The time range defaults to 1u for one micro second. You must change it to a period appropriate to the signal period you will be using. For example the 1m for one millisecond shown above will allow two full periods of a 2 kHz signal to be analyzed and displayed or one cycle of a 1kHz signal. The display above also shows two waveforms to be displayed on a single graph with time as the x-axis variable. The two y-axis variables are the node voltage at the plus terminal of the voltage source named V1 and the emitter voltage of transistor Q1 the node numbers could also be used, but this illustrates an alternate method of specifying the desired node voltage. Note that both x and y scales have been set to linear. The fifth button in front of each expression allows the specified waveform to be saved to a waveform file to be used later as a user defined waveform source for another circuit. The picture below shows the circuit to be analyzed including the dc voltages found during an ac analysis of the circuit.
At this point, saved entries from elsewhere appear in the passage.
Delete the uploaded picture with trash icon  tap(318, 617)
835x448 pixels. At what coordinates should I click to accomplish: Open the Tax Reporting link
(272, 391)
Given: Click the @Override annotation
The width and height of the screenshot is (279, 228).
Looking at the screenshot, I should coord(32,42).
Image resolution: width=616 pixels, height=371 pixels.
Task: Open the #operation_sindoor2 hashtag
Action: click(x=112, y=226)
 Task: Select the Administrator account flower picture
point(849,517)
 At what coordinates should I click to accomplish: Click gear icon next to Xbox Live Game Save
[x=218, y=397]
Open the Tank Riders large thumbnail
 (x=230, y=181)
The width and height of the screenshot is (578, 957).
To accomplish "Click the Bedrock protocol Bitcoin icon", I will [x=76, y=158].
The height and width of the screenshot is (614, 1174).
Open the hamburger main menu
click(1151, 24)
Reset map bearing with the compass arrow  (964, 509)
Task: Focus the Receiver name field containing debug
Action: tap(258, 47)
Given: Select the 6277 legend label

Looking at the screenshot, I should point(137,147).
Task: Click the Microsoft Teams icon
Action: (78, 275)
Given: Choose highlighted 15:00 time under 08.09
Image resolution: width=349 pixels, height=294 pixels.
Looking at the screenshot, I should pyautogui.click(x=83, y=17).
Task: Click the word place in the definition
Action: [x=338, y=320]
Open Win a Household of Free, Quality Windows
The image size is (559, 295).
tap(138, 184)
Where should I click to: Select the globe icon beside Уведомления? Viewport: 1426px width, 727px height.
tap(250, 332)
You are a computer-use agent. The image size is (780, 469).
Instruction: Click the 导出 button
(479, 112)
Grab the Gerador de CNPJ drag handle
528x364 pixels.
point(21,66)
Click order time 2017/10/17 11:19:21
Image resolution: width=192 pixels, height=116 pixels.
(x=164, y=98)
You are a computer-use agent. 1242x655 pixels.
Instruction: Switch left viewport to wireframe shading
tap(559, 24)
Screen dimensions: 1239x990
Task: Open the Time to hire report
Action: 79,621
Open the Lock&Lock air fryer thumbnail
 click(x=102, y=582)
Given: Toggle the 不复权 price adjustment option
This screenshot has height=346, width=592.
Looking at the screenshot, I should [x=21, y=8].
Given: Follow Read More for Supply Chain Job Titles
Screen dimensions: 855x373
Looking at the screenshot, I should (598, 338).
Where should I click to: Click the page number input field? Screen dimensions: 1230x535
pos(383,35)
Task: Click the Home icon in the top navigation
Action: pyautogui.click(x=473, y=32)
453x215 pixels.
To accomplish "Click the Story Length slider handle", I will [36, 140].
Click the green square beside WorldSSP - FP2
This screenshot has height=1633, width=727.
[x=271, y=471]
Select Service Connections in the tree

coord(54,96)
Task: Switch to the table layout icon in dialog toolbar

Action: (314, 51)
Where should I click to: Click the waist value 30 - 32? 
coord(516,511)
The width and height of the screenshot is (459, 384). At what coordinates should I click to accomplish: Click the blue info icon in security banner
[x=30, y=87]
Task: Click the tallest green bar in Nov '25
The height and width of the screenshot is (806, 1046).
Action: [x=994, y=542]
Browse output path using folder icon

Since the Operating Point box has been checked the transient analysis will start with the voltages shown above. That is C1 will be charged to 11.085 volts positive on the base side and C2 will be charged with 10.324 volts plus to minus from emitter to load resistor. as the analysis runs these voltages will be changed as the differential equations describing the complete circuit are solved numerically. The solver will adjust the time step size to try and get a smooth curve while not calculating too many intermediate points. The first run of the simulation is shown below with the amplitude of the sine source set to A=6 giving an input voltage signal of 6sin(2 pi 1000 t) volts. As can be seen this in enough to cause the amplifier to saturate on the first cycle for a short time. It is also enough to cause it to cutoff at the lower portion of the waveform.
See the top waveform distorting and clipping as starting form 10.324 volts the emitter voltage can not go up the full 6 volts of the signal waveform before saturating, since the battery voltage is only 15 volts. Then at the bottom of the wave form it is clipped due to cutoff of the transistor. As the input voltage drops the collector current drops toward zero and the base-emitter junction actually becomes reverse biased as the charge on C2 maintains the emitter slightly above 5 volts. The time constant of the C2-(Re + RL) circuit is 200 ms which allows little change in the voltage during the time of about .136 ms that the transistor is cutoff. The waveform in the first half cycle as it approaches the peak is not smooth and as shown in the next picture is actually off by a very noticeable amount due to the large step size chosen by the program.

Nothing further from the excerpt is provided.